Page excerpt ▸
──────────

Toyota has since left F1 and for 2012 has entered Le Mans, and the Japanese marque's number 8 entry is a grand prix-superteam featuring Anthony Davidson (Super Aguri), Sebastien Buemi (Toro Rosso) and one-off 1999 Minardi driver Stephane Sarrazin.
Another hybrid Toyota prototype will be raced this weekend by Alex Wurz and Kazuki Nakajima.
Also in the premier prototype class will be the F1 veteran Nick Heidfeld, driving a Lola-Toyota.
His teammates are Neel Jani, a former third driver for Toro Rosso, and quadruple F1 world champion Alain Prost's son Nicolas.
Also driving in the LMP1 class this weekend are Franck Montagny (Super Aguri), Jean-Christophe Bouillon (Sauber/1995), Sebastien Bourdais (Toro Rosso/2008-9), David Brabham (Simtek/1994) and Karun Chandhok (HRT/2010).
In the LMP2 class, former Ferrari and McLaren driver Stefan Johansson, now 55, will be driving a Lola-Nissan.
Also racing will be the Swiss Jean-Denis Deletraz (Pacific/1995) and Bas Leinders, a Belgian who was Minardi's Friday practice driver in 2004.
British veteran and highly respected F1 commentator Martin Brundle, meanwhile, is sharing a Zytek-Nissan with his son Alex, who this year is a regular in the support series GP3.
Also in the LMP2 class are Shinji Nakano (Minardi/1998) and Brendon Hartley, the 22-year-old New Zealander who was an official Red Bull reserve driver in 2009.
Driving a Ferrari 458 in the GT class is grand prix winner Giancarlo Fisichella and Gianmaria Bruni. Italian Bruni, now 31, raced for Minardi in 2004.
Ferrari test driver Andrea Bertolini and Olivier Beretta (Larrousse/1994) share the other Ferrari-linked AF Corse entry, while Jan Magnussen (Stewart/1997-8) is driving a Corvette.
In another Corvette will be the former F1 safety car driver Oliver Gavin, while former Minardi driver Pedro Lamy is set to race a similar car.

──────────

Data extract ▸

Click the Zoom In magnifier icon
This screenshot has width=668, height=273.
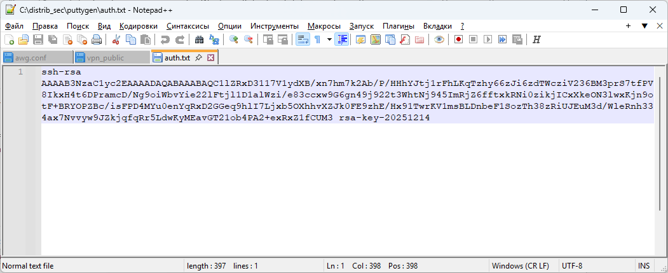pyautogui.click(x=234, y=39)
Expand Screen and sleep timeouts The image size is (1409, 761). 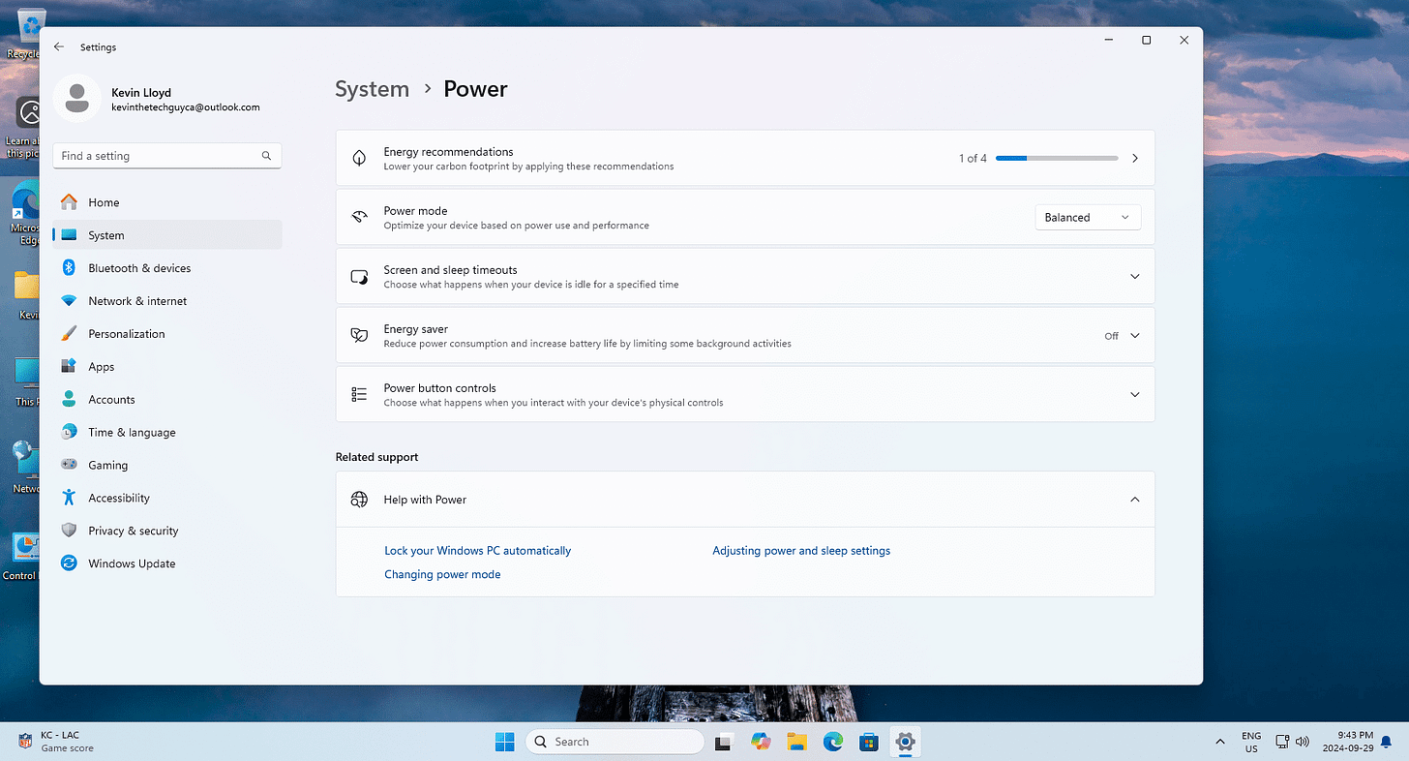click(x=1133, y=276)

──────────

Request ▸
Answer these questions from the Le Mans text.
(a) What car will Stefan Johansson drive in the LMP2 class?
(b) Who was Minardi's Friday practice driver in 2004?
(c) What car is Jan Magnussen driving?
Answer using only the Le Mans text, not the material.

Answer ▸
(a) A Lola-Nissan.
(b) Bas Leinders.
(c) A Corvette.